>> Begin Entries supplied

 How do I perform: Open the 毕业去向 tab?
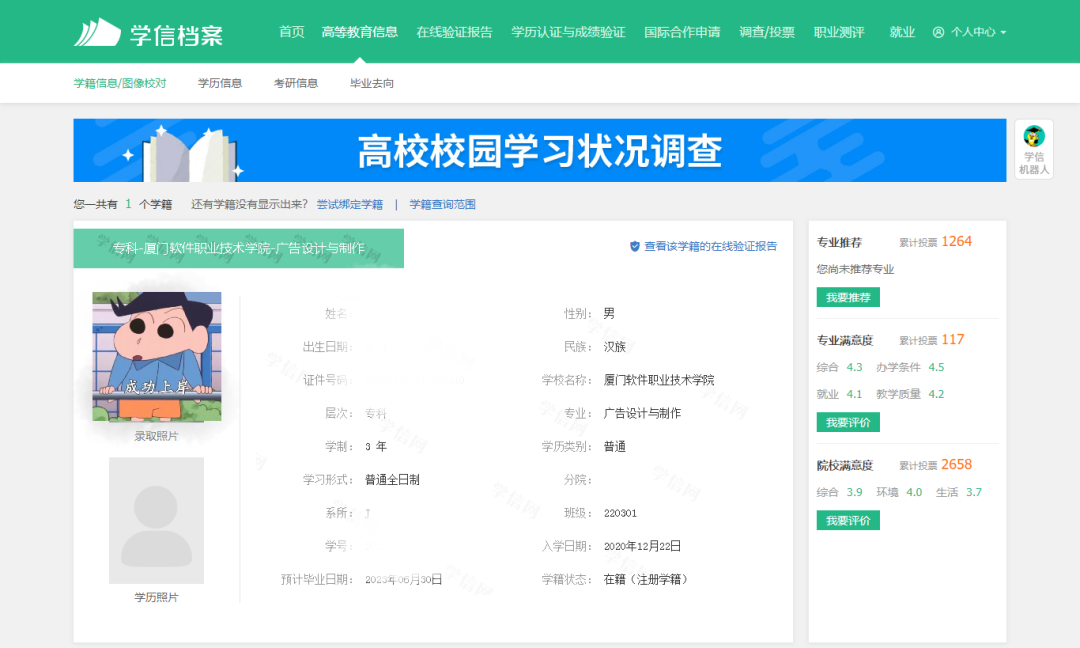click(x=372, y=83)
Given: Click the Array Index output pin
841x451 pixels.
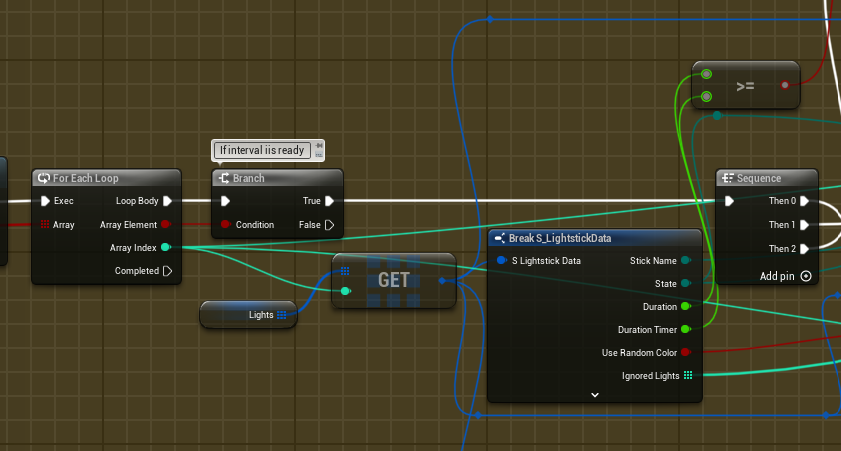Looking at the screenshot, I should click(x=166, y=247).
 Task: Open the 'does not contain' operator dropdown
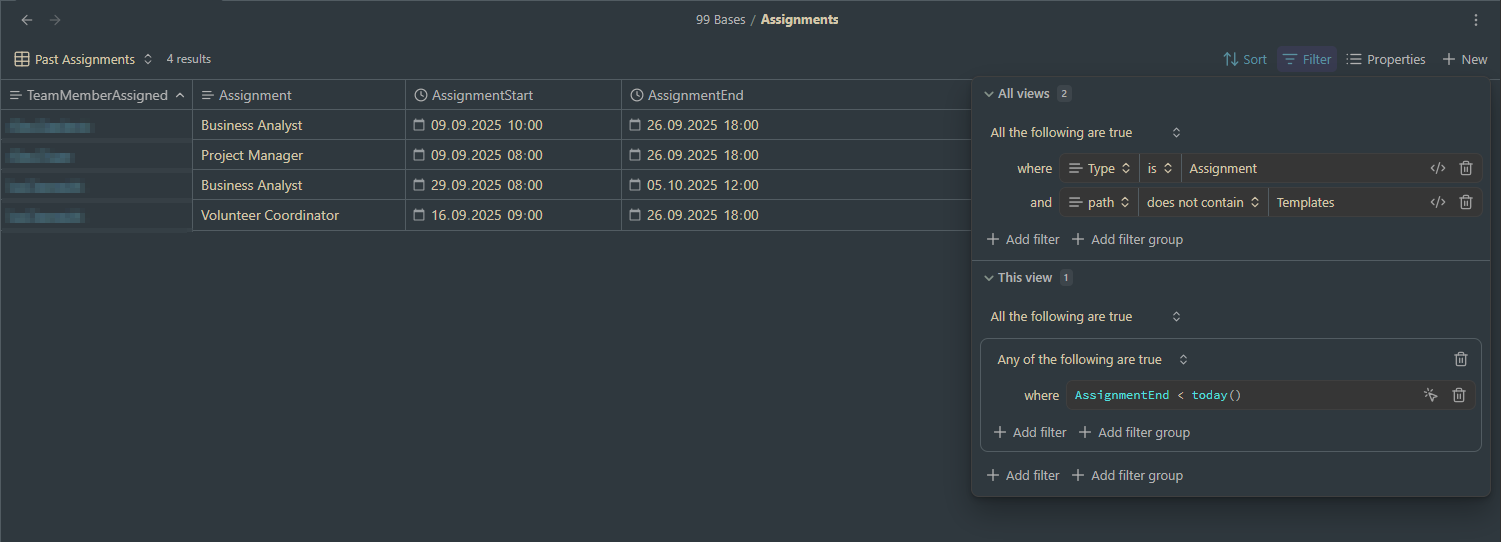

>> End Entries supplied

#### Task instructions
Copy the material above word for word, without the pictures.

#### Output
 How do I perform: Open the 毕业去向 tab?
click(x=372, y=83)
Given: Click the Array Index output pin
841x451 pixels.
Looking at the screenshot, I should click(x=166, y=247).
 Task: Open the 'does not contain' operator dropdown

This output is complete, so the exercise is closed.